Muster 15.6: Sofortige Beschwerde nach § 319 Abs. 3 ZPO

An das

Landgericht

– Beschwerdekammer –

Oberlandesgericht

– Beschwerdesenat –

in _________________________

über das

Amtsgericht
Landgericht

in _________________________

Sofortige Beschwerde nach § 319 Abs. 3 ZPO

In der _________________________sache

des _________________________

– Beschwerdeführer –

Verfahrensbevollmächtigte: RAe _________________________

gegen

den _________________________

– Beschwerdegegner –

Verfahrensbevollmächtigte: RAe _________________________

an der weiter beteiligt ist: _________________________

wird hiermit namens und in Vollmacht des Beschwerdeführers gegen die Entscheidung des

Amtsgerichts
Landgerichts

in _________________________ vom _________________________, Az: _________________________, sofortige Beschwerde eingelegt.

Es wird beantragt:

 
 
Unter Abänderung der angefochtenen Entscheidung wird der Antrag des _________________________ vom _________________________ auf Berichtigung des Urteils vom _________________________, Az: _________________________, zurückgewiesen.
 
Der Berichtigungsbeschluss vom _________________________ wird aufgehoben.

Zur Begründung wird Folgendes ausgeführt:

I.

Mit der angefochtenen Entscheidung vom _________________________ hat das Ausgangsgericht das Urt. v. _________________________ im Verfahren _________________________ dergestalt berichtigt, dass _________________________.

Die Entscheidung ist unzutreffend und im Sinne des vorstehenden Antrags durch das Ausgangsgericht nach § 572 Abs. 1 S. 1 ZPO oder aber das angerufene Beschwerdegericht zu ändern.

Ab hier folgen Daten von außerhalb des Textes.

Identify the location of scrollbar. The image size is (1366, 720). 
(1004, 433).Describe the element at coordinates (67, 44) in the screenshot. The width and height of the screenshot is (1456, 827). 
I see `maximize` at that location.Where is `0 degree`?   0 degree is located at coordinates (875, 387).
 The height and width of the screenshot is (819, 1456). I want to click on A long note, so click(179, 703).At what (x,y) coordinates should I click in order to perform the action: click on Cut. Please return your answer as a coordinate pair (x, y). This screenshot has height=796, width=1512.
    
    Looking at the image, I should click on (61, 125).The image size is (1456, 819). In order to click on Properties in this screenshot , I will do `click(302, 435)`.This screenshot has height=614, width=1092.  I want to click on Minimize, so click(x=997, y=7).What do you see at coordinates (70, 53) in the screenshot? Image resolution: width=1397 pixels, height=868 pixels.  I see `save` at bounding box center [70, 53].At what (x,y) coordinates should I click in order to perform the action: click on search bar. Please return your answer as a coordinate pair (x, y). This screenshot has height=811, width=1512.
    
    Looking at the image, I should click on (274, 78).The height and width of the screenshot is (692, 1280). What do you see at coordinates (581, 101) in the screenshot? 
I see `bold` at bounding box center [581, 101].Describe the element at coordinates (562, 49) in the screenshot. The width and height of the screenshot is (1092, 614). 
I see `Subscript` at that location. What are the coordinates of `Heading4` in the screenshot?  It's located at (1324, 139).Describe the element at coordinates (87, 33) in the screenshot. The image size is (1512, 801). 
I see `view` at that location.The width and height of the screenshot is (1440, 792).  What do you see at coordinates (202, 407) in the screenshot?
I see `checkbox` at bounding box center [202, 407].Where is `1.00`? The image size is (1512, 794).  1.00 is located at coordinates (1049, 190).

Die Entscheidung ist nach § 319 ZPO ergangen und dementsprechend nach § 319 Abs. 3 ZPO mit der sofortigen Beschwerde angreifbar.

Die angefochtene Entscheidung wurde dem Beschwerdeführer am _________________________ zugestellt. Die Notfrist des § 569 Abs. 1 S. 1 ZPO endet damit am _________________________ und wird durch den vorliegenden Schriftsatz gewahrt.

II.

Die angefochtene Entscheidung erweist sich im Ergebnis als unzutreffend.

 
Soweit das Ausgangsgericht ausführt, dass _________________________, geht es von falschen tatsächlichen Voraussetzungen aus.
  Richtig ist vielmehr, dass _________________________.
  Glaubhaftmachung: Eidesstattliche Versicherung des Beschwerdeführers vom _________________________;
    anliegend im Original.
Die angefochtene Entscheidung beruht auf § 319 ZPO. Danach ist ein Urteil zu berichtigen, soweit es offensichtliche Unrichtigkeiten aufweist.
  Soweit das Ausgangsgericht das Urt. v. _________________________ dahin berichtigt hat, dass _________________________, liegt jedoch eine solche offensichtliche Unrichtigkeit nicht vor, weil _________________________.
_________________________

III.

Soweit das erkennende Beschwerdegericht der diesseitigen Auffassung nicht zu folgen vermag, wird schon jetzt beantragt,

 
  die Entscheidung über die Beschwerde nach § 568 S. 2 ZPO auf den Senat/die Kammer zu übertragen
  und
  die Rechtsbeschwerde zum Bundesgerichtshof zuzulassen.

Die vom Beschwerdeführer dargelegte Auffassung wird von der Rechtsprechung der Oberlandesgerichte in _________________________ geteilt (vgl. _________________________). Soweit das angerufene Gericht dieser Auffassung nicht folgt, ist daher eine Entscheidung des Rechtsbeschwerdegerichts zur Fortbildung des Rechts und Sicherung einer einheitlichen Rechtsprechung erforderlich.

IV.

Das Ausgangsgericht wird um Abhilfe gebeten. Anderenfalls wird das Beschwerdegericht um alsbaldige antragsgemäße Entscheidung gebeten.